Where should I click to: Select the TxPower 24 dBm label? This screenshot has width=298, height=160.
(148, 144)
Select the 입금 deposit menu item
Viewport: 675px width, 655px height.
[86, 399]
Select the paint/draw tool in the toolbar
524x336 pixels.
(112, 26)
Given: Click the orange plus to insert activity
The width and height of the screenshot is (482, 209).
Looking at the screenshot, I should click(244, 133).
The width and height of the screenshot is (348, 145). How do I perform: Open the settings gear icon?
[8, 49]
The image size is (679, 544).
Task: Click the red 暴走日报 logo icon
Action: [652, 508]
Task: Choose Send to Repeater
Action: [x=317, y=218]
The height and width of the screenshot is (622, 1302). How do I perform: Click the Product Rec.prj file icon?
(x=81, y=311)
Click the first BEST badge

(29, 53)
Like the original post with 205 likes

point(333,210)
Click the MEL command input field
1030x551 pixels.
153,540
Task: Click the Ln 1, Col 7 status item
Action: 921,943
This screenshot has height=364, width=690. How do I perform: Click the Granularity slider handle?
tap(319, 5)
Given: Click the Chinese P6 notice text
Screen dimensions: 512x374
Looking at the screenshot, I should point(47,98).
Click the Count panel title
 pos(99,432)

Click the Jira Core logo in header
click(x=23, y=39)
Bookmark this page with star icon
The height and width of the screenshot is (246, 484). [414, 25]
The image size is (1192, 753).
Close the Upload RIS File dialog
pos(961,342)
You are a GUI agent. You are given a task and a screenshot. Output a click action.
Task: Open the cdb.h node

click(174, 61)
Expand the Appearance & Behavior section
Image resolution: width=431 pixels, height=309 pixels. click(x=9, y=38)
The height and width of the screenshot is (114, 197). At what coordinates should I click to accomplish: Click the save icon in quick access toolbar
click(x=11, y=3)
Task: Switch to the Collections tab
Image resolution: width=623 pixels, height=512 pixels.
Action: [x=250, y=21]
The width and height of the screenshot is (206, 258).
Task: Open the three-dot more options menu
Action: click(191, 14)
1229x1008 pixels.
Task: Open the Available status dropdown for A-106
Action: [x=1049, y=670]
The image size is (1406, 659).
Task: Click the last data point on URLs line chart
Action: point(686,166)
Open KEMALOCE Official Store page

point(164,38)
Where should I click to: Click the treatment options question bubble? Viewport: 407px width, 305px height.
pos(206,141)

____

■ What this task involves
What is asked for is an exact copy of the lines above from the one containing "You are a GUI" through the one containing "Task: Switch to the Collections tab", and only those.

■ Task answer
You are a GUI agent. You are given a task and a screenshot. Output a click action.
Task: Open the cdb.h node

click(174, 61)
Expand the Appearance & Behavior section
Image resolution: width=431 pixels, height=309 pixels. click(x=9, y=38)
The height and width of the screenshot is (114, 197). At what coordinates should I click to accomplish: Click the save icon in quick access toolbar
click(x=11, y=3)
Task: Switch to the Collections tab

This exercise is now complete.